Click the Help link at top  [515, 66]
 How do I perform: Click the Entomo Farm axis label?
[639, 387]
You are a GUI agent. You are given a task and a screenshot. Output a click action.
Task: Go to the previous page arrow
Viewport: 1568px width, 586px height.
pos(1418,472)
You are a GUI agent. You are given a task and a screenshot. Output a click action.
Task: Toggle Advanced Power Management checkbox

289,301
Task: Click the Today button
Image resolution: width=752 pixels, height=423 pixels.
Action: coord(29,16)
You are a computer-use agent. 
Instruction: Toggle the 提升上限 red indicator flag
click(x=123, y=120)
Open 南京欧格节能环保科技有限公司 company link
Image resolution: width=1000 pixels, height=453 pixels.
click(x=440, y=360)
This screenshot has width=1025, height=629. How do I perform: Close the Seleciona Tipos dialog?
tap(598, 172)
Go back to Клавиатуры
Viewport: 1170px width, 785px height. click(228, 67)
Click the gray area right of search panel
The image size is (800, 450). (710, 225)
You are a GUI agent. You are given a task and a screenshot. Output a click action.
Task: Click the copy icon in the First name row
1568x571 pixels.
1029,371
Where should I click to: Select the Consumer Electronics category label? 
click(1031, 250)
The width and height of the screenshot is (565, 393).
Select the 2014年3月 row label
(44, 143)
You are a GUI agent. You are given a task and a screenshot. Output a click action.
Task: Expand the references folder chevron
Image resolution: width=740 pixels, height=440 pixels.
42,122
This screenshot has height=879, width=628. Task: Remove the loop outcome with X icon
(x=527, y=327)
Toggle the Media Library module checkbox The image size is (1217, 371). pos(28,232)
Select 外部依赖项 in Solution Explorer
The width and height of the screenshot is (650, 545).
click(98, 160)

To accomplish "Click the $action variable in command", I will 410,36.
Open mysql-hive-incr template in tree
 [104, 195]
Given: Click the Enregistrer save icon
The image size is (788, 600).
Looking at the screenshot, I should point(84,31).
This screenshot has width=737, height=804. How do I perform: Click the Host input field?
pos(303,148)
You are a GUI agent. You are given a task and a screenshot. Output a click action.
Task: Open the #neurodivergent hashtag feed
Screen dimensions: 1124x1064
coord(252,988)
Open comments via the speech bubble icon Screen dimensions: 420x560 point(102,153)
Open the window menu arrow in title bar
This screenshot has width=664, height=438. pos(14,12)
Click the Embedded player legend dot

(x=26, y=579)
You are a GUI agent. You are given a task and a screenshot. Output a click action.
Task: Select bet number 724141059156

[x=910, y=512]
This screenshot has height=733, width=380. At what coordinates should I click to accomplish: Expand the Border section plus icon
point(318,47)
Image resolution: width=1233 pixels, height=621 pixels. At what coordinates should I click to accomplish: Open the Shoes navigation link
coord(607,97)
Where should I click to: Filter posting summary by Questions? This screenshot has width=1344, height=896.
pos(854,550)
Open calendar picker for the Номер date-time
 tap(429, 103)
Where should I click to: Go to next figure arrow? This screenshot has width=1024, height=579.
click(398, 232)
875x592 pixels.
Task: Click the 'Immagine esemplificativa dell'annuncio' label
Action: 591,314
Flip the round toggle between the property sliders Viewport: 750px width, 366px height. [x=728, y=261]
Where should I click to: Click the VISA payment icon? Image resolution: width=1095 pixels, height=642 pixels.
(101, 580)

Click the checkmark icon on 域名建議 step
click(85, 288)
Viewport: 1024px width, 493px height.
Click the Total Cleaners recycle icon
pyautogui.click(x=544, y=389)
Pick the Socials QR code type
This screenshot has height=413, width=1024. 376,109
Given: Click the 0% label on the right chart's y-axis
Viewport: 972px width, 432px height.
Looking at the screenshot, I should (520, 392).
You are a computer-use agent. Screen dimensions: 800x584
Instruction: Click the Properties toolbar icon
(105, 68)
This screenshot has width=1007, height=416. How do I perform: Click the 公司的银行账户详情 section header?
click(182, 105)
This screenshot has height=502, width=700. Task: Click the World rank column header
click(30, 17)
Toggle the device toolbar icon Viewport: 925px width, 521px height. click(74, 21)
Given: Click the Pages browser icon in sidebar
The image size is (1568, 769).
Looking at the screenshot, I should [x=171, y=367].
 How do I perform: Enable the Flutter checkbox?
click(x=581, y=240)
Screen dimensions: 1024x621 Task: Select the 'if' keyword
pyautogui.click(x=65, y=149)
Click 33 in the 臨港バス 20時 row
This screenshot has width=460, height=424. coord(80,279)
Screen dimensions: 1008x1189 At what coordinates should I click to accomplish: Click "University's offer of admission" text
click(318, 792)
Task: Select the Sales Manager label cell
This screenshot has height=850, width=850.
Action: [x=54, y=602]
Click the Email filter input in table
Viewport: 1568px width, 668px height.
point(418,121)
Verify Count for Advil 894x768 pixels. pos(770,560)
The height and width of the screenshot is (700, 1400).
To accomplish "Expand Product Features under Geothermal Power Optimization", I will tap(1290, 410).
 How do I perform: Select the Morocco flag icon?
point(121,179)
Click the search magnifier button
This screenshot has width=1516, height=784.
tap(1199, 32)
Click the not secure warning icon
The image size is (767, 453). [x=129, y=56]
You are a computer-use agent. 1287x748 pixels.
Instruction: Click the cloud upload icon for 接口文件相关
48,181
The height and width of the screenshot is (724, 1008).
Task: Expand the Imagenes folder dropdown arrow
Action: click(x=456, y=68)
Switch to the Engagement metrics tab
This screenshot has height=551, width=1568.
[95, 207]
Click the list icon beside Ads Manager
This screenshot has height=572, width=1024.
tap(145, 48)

▸ **To do**
Every line of the listing above that includes "computer" should be copied out.

▸ **Written answer**
You are a computer-use agent. 
You are a computer-use agent. Screen dimensions: 800x584
You are a computer-use agent. 1287x748 pixels.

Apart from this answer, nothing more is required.